Of the trio, E.T. fared the worst in terms of just how dated it appears today precisely because the fantasy element was woven into the then-modern landscape. And in this case, NeverEnding Story is a bit more successful than E.T. since it does feel '80s in its bookend Princess Bride read-along set-up and like Blade Runner some of the visuals and musical cues do feel very much of the time period but since the majority of the picture takes place in Fantasia, we're able to lose ourselves in the setting with a bit more ease than I'd worried.
Essentially, like Bride, Story is a high quality message movie targeted to young boys that argues that reading can be even more adventurous than playing the most challenging video game. Having lost his mother at a young age and victimized daily by bullies who shove him in a garbage bin if he doesn't have bribe money, Bastian retreats into his mind in ways that anger his father who tells him out of frustration that by now Bastian is of the age where he has to get his head out of the clouds and keep both feet on the ground.
Yet, after a typically grim morning with his tyrannical classmates on the way to school, Bastian ducks into an eccentric bookseller's shop where the proprietor tells the avid reader that even though he owns more than 180 books, when he finishes those, he always goes right back to life as a safe little boy.

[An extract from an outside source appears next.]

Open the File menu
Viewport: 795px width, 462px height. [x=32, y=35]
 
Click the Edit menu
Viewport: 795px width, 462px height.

Using the old ploy of “look but don't touch” in teasing the child with a book he says doesn't operate by those rules since it isn't safe, Bastian later borrows the “dangerous” tome without permission, only to discover that he's getting literally lost into the story of a young boy who has to save an Empress and their land from doom.
Filled with adventure, creatures that seem pretty weak in the realm of CGI but made this the most expensive feature of its time, NeverEnding Story shares that reading allows you to become anyone you're following in the plot as we watch Bastian mentally and then literally journey with them through the fast-paced quest.
An influential children's classic to which you can still find homage today, Wolfgang Petersen's film that took some major liberties with Michael Ende's original source material proved to be a thrilling place to visit once again after all these years, although I'm not sure how effective it will be with today's tech savvy youths who find their lectures and textbooks have been replaced by power point presentations and books becoming more and more scarce without using a device that flips computerized pages for them.
Released on high definition for the first time, the picture seems a bit dark overall and soft around the edges in the contrast but the sound in the first ever utilization of lossless 5.1 surround sound in the history of the movie really makes the speakers in your home theatre come to life even if the visuals are a bit on the dull, colorless side.
Without any extra features aside from the enhanced stunner of an audio track, you'd probably be safe to stay in DVD as inevitably there will probably be a grander re-release of the film if the rumored remake that's allegedly intended to be truer to the book gets off the ground within the next few years.
Peterson's film arrived on Blu-ray on the exact same day as the Warner Brothers release of 1981's Clash of the Titans. And while Titans struggled far more in retaining a convincing visual display for the stop-motion animation and NeverEnding will necessitate you play with the color balance levels a bit, it's a worthwhile experience to go back and revisit the smash successes of the early '80s.
And despite their flaws and perhaps the less than necessary need to upgrade to high definition, it's fascinating to look back on the pair from not just a storytelling point-of-view but also to contemplate once again the movies that helped teach my generation that it's okay to dream... and read.